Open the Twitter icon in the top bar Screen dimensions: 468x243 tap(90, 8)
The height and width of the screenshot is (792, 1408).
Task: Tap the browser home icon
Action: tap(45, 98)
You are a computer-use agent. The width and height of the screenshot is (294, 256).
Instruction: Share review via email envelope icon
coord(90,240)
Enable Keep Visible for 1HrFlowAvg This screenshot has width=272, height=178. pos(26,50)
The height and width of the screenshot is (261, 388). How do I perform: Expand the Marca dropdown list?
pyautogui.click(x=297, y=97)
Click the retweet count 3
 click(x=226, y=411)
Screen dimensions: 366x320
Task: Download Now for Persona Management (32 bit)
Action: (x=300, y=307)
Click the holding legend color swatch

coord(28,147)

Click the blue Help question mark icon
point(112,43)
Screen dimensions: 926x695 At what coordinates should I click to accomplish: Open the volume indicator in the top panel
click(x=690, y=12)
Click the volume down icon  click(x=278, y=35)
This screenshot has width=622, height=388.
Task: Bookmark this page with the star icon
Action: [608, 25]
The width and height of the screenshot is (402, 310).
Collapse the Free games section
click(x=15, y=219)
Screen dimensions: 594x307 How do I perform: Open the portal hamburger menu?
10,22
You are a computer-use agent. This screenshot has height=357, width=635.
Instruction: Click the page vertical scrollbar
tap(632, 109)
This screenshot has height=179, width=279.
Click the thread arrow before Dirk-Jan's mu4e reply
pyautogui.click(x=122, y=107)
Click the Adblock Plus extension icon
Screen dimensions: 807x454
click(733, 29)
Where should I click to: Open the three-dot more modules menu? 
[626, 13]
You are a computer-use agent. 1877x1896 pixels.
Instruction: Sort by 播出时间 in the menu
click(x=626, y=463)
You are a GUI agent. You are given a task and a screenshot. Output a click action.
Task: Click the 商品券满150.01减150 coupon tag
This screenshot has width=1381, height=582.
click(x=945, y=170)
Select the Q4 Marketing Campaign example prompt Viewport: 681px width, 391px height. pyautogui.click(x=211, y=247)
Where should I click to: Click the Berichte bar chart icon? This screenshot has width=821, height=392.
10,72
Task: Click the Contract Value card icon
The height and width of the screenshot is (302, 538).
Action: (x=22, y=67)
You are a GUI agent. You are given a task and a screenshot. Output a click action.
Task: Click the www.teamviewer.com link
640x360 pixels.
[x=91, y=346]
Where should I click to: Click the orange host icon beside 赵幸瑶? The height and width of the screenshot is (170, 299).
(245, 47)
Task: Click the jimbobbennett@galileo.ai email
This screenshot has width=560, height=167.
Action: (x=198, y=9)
________
▸ **EXERCISE BRIEF**
Transcribe all of the entries and answers above verbatim, line for line.

▸ **ANSWER TO THE TASK**
Open the Twitter icon in the top bar Screen dimensions: 468x243 tap(90, 8)
The height and width of the screenshot is (792, 1408).
Task: Tap the browser home icon
Action: tap(45, 98)
You are a computer-use agent. The width and height of the screenshot is (294, 256).
Instruction: Share review via email envelope icon
coord(90,240)
Enable Keep Visible for 1HrFlowAvg This screenshot has width=272, height=178. pos(26,50)
The height and width of the screenshot is (261, 388). How do I perform: Expand the Marca dropdown list?
pyautogui.click(x=297, y=97)
Click the retweet count 3
 click(x=226, y=411)
Screen dimensions: 366x320
Task: Download Now for Persona Management (32 bit)
Action: (x=300, y=307)
Click the holding legend color swatch

coord(28,147)

Click the blue Help question mark icon
point(112,43)
Screen dimensions: 926x695 At what coordinates should I click to accomplish: Open the volume indicator in the top panel
click(x=690, y=12)
Click the volume down icon  click(x=278, y=35)
This screenshot has width=622, height=388.
Task: Bookmark this page with the star icon
Action: [608, 25]
The width and height of the screenshot is (402, 310).
Collapse the Free games section
click(x=15, y=219)
Screen dimensions: 594x307 How do I perform: Open the portal hamburger menu?
10,22
You are a computer-use agent. This screenshot has height=357, width=635.
Instruction: Click the page vertical scrollbar
tap(632, 109)
This screenshot has height=179, width=279.
Click the thread arrow before Dirk-Jan's mu4e reply
pyautogui.click(x=122, y=107)
Click the Adblock Plus extension icon
Screen dimensions: 807x454
click(733, 29)
Where should I click to: Open the three-dot more modules menu? 
[626, 13]
You are a computer-use agent. 1877x1896 pixels.
Instruction: Sort by 播出时间 in the menu
click(x=626, y=463)
You are a GUI agent. You are given a task and a screenshot. Output a click action.
Task: Click the 商品券满150.01减150 coupon tag
This screenshot has width=1381, height=582.
click(x=945, y=170)
Select the Q4 Marketing Campaign example prompt Viewport: 681px width, 391px height. pyautogui.click(x=211, y=247)
Where should I click to: Click the Berichte bar chart icon? This screenshot has width=821, height=392.
10,72
Task: Click the Contract Value card icon
The height and width of the screenshot is (302, 538).
Action: (x=22, y=67)
You are a GUI agent. You are given a task and a screenshot. Output a click action.
Task: Click the www.teamviewer.com link
640x360 pixels.
[x=91, y=346]
Where should I click to: Click the orange host icon beside 赵幸瑶? The height and width of the screenshot is (170, 299).
(245, 47)
Task: Click the jimbobbennett@galileo.ai email
This screenshot has width=560, height=167.
Action: (x=198, y=9)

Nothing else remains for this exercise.